We will provide a brief walkthrough of this feature, but we recommend that you test it yourself by navigating to the Projects tab in the menu.
Once you enter the new tab, you will encounter a screen where you can create new projects or open existing ones. The number of projects you can have at any given time is determined by your subscription. The higher your subscription is, the more projects you can have concurrently.
Click "Add a new project” and you will be presented with a popup. Here, you can choose to create a new empty project, import an already existing EPUB, PDF, TXT or HTML file, which will then automatically be converted into a project, or import text directly from a website using the URL to have the page be converted into a project. You can then use our [Audio Native](/docs/product/audio-native/overview) feature to easily and effortlessly embed any narration project onto your website.
For now, let's create a new empty project. You can name your project and choose the default voice. Additionally, you will need to select the model that will be used and decide the quality settings. The voice and its settings can be changed after the project is created.
Model and quality settings will remain locked after the project has been created and cannot be changed without creating a completely new project from scratch.
The quality setting determines the quality of the rendered output of your projects. This setting decides the bitrate for the MP3/Lossless WAV and quality optimization. For most people, standard or high settings will be sufficient. However, for those who require the highest possible quality we offer Ultra and Ultra Lossless (an uncompressed WAV file) which might be preferable in certain cases. These different quality settings have different costs associated with them, as they require different computational resources. Ultra Lossless is quite computationally intensive, making it the most expensive option. You are more than welcome to experiment with these different quality settings to find the one that best suits your project.
Once you set all the settings, press Create Project, you will be redirected to the editor.
## Settings and Buttons
Once inside the project, you will be presented with a blank page. However, if you choose to create a project by either importing a file or using a URL, you will be presented with that text as the system will automatically fill out the pages for you. If the EPUB, is well-structured and correctly formatted, it will also automatically split each chapter into its own chapter in Projects, making it very easy to navigate.
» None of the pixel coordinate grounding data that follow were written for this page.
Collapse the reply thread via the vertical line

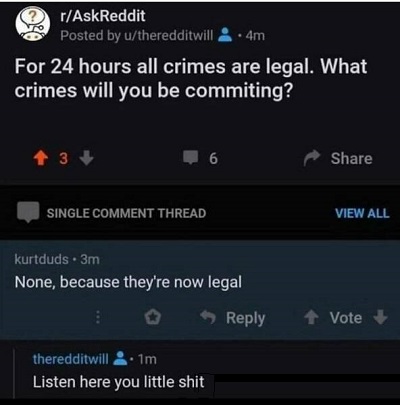click(14, 373)
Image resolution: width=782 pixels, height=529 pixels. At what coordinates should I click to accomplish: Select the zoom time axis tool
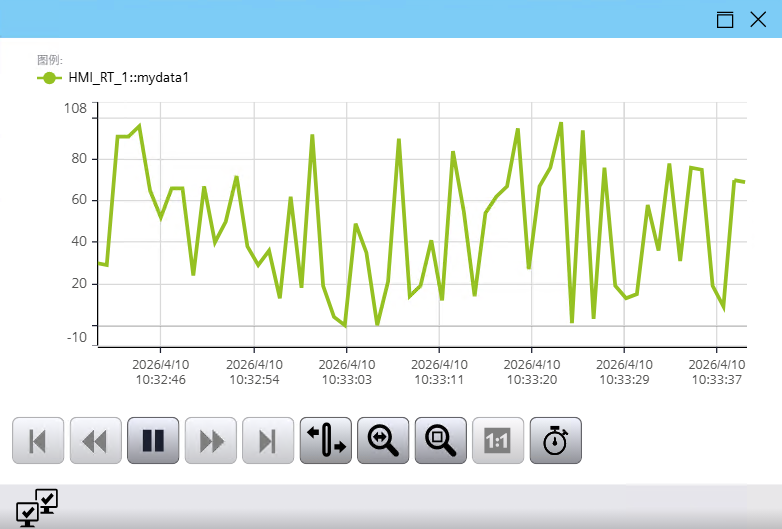pos(383,441)
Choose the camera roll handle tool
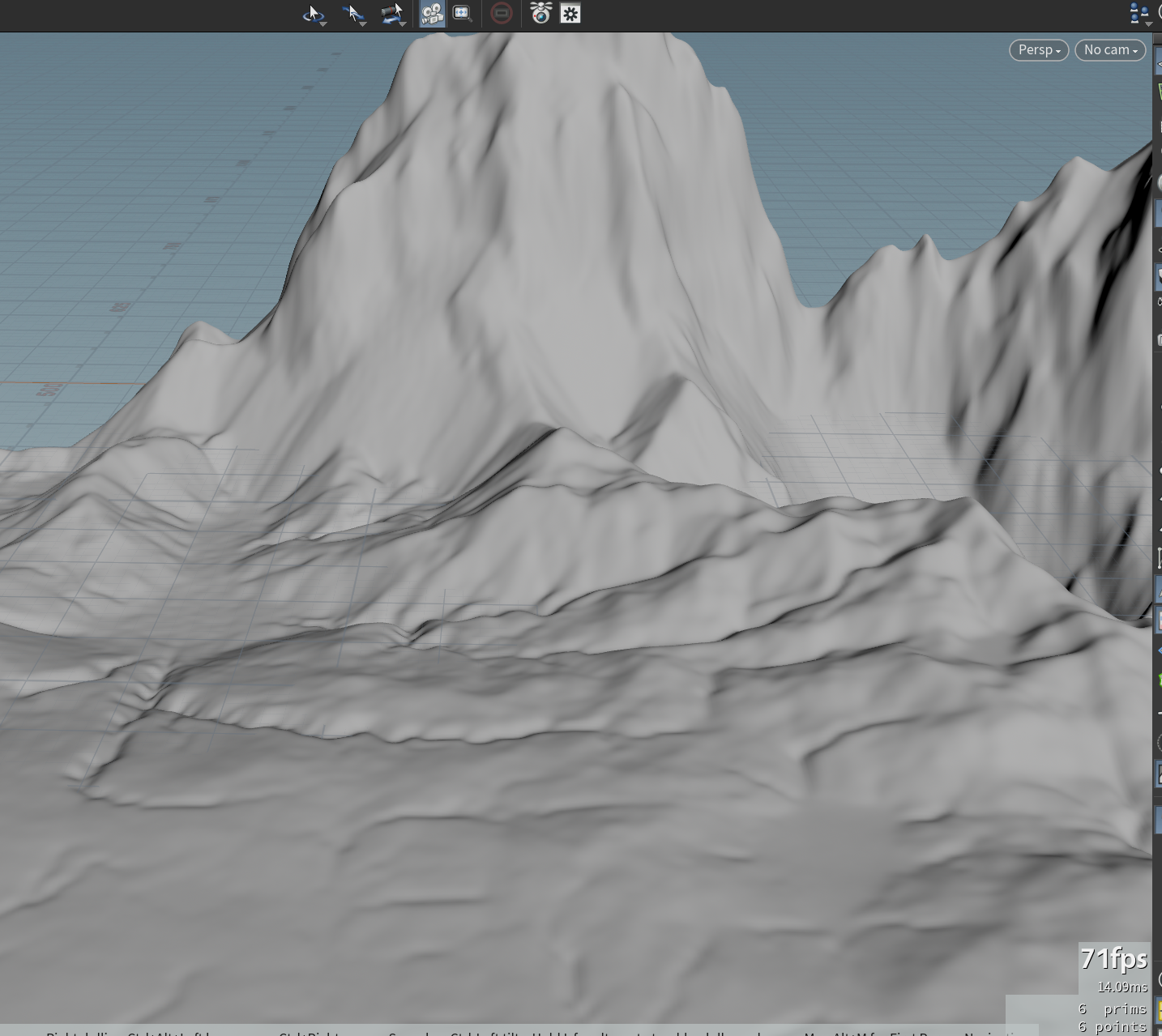1162x1036 pixels. coord(391,13)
If you've ever used an online text editor, you will find yourself very at home with both the look and the structure of Projects, but we do have a few nifty features that will help you with especially long-form content.
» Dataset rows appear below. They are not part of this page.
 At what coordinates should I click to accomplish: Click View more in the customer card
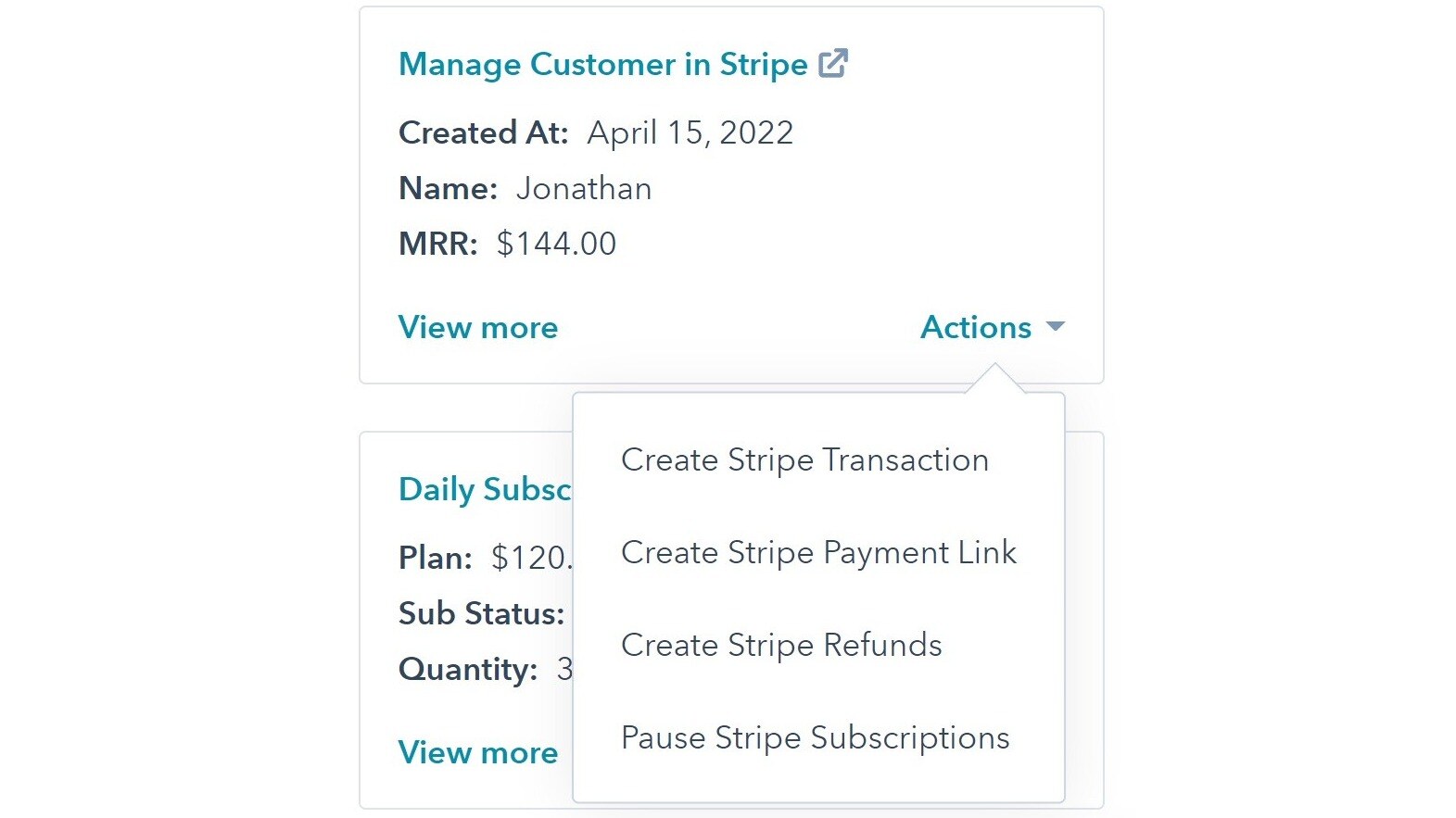point(478,327)
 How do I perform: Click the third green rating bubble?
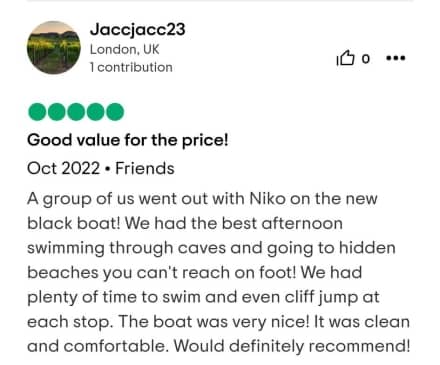coord(76,112)
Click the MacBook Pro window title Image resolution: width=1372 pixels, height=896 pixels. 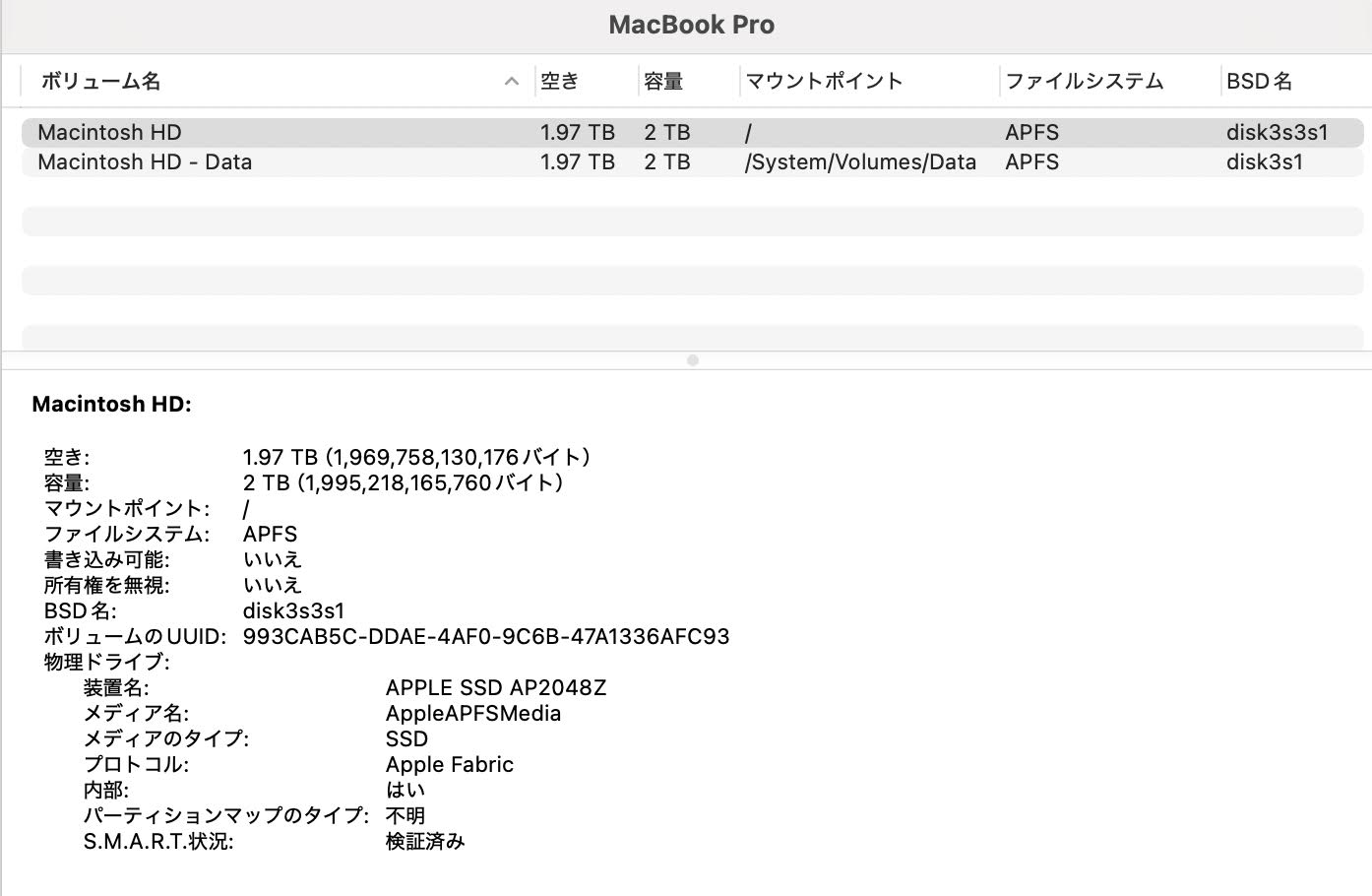pos(691,26)
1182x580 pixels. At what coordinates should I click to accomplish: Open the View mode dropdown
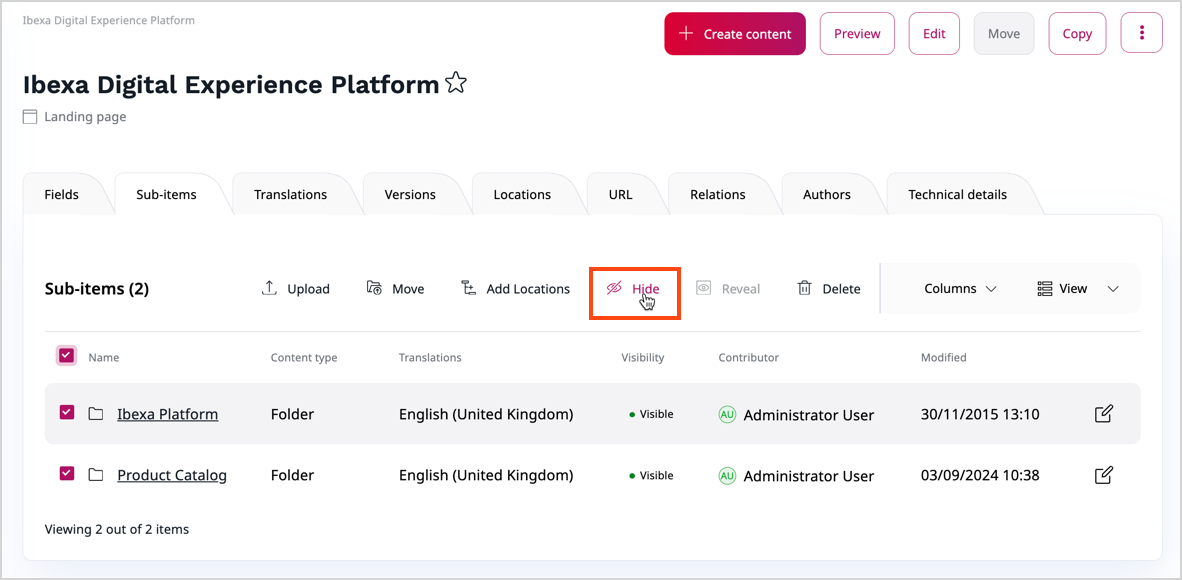pos(1077,289)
At the top, you have a few buttons. You can hover over some of these buttons to get more information.
Most of these are probably pretty self-explanatory, but let's go through all of them.
**1. Play** will play currently selected paragraph, if it's not generated yet it will generate it. You can open options to change the button behaviour.
**Play until end** means that when you play a paragraph, it will continue and play the next one once the first one finishes. This makes it so that you can listen to your audiobook without having to pre-render all of the paragraphs first.
**2. Regenerate** will regenerate the currently selected paragraph and give you a new performance from your voice. This will replace previous generation, but you can restore it in **5. Generation history**. You can also select part of the paragraph to regenerate only one sentence.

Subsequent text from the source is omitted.